Josh Tucker (a political scientist at NYU) emails to ask if there are significant regional differences in the data on the state of the GOP brand that I blogged about yesterday.
As a point of comparison, I checked both the May 1993 Pew poll featured yesterday and a CBS/New York Times poll from late 1994 and there weren't huge regional differences in Republican favorability between the South and the rest of the country. The same applied in a 2006 CBS/NYT poll.
The Pew poll I blogged about yesterday (the Religion & Public Life Survey) isn't available online, but I checked several recent survey questions about the GOP image for which raw data is available in the Roper Center database.

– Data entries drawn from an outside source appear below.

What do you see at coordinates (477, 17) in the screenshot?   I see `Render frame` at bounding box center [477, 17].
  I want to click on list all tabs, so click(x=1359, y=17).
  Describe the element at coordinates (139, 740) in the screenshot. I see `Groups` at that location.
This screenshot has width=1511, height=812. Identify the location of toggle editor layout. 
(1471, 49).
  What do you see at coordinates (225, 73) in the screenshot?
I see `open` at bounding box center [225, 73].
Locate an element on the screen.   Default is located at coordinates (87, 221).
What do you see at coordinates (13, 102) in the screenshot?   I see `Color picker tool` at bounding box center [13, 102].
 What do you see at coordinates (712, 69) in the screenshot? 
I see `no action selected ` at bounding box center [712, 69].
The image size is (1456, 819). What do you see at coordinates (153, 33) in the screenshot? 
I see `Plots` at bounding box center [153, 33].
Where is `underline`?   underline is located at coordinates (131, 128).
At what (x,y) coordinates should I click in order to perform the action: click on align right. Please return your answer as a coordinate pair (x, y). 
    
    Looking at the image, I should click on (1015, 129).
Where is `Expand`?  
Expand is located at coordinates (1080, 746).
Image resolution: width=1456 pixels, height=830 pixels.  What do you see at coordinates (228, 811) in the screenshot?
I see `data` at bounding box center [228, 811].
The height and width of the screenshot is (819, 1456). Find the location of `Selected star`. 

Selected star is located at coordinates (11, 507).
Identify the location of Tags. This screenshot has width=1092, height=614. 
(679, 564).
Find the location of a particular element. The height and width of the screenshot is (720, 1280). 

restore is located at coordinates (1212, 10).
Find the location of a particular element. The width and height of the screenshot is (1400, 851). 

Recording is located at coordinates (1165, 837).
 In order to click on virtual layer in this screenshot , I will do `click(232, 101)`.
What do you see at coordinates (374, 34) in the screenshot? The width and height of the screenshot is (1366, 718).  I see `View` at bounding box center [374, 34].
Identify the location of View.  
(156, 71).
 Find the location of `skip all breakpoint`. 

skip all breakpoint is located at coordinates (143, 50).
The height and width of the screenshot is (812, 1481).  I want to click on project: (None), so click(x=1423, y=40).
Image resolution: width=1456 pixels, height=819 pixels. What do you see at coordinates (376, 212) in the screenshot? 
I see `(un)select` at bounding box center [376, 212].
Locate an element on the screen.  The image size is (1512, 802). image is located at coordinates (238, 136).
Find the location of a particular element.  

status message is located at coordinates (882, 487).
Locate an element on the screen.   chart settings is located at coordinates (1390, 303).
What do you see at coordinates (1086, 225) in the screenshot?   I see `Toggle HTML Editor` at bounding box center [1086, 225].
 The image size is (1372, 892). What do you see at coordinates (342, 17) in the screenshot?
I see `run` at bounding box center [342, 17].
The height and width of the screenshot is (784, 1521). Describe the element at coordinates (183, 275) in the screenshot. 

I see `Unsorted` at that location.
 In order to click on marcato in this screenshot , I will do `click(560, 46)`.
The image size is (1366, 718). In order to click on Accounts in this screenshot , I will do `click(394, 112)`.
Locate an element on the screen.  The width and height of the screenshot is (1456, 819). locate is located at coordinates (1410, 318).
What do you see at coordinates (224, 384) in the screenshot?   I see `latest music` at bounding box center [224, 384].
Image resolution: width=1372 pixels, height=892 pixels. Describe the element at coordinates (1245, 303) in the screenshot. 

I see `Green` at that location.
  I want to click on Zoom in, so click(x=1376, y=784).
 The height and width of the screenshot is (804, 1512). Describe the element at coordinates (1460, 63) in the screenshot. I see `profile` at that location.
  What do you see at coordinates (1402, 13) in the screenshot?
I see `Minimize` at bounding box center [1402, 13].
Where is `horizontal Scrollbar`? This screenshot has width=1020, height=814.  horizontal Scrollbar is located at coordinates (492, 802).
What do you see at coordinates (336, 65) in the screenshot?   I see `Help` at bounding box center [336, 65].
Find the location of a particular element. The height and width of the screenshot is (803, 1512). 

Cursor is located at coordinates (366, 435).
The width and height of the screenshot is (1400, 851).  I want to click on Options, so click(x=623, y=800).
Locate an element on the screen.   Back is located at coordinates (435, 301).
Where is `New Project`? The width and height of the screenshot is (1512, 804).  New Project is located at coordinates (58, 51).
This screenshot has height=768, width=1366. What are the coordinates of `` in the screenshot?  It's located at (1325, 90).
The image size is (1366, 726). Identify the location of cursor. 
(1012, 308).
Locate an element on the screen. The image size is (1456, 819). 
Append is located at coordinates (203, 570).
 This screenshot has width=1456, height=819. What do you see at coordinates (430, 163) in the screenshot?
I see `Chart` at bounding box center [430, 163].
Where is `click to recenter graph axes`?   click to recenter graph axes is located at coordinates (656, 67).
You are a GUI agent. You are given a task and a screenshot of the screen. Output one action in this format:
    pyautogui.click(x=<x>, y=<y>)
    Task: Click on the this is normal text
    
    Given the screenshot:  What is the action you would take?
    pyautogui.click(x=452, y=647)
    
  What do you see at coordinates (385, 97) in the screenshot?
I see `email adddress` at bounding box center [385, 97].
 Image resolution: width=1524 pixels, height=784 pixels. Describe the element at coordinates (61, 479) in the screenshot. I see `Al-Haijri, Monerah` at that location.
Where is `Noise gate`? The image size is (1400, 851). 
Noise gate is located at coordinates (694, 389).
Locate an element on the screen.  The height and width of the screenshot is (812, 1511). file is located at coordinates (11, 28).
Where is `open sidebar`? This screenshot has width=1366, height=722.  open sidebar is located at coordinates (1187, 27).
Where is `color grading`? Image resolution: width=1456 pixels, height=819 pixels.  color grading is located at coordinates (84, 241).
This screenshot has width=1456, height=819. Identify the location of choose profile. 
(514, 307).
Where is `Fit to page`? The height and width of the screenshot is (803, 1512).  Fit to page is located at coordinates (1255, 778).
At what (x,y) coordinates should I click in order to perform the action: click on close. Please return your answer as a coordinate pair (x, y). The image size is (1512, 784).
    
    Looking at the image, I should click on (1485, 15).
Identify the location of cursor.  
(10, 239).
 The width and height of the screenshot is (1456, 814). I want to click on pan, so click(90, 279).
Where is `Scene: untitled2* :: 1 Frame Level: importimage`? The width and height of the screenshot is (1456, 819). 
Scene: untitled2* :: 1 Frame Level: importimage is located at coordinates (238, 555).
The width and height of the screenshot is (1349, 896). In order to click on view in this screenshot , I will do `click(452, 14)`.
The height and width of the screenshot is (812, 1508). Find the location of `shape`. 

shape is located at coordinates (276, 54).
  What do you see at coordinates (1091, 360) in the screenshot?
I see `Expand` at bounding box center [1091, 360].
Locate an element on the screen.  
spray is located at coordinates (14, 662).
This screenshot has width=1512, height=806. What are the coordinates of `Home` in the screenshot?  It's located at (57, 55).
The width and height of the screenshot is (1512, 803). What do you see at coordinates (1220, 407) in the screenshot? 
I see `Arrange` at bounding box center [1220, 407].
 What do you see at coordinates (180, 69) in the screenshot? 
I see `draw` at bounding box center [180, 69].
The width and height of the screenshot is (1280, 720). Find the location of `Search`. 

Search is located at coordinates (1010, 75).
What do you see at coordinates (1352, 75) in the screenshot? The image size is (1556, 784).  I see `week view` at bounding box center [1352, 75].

The 2009 survey that most closely replicates the Kos question about views of "Republicans in Congress" (a CBS poll) shows a smaller difference between the South and other regions, though it was conducted in March:
In addition, two other surveys asking closely related questions about approval of Republicans in Congress and views of the Republican Party show no obvious divergence between the South and the rest of the country:
One objection is that the CBS and USA Today/Gallup polls took place before the anti-Obama backlash had gotten underway. However, the CNN poll above was conducted July 31-August 3 and shows relatively similar views of the Republican Party by region.
There are important cultural and political differences between the South and the rest of the country, but those differences may be less dramatic than the Kos question suggests. It would be useful if other polls could break out their results by region to see if the Kos finding holds more generally.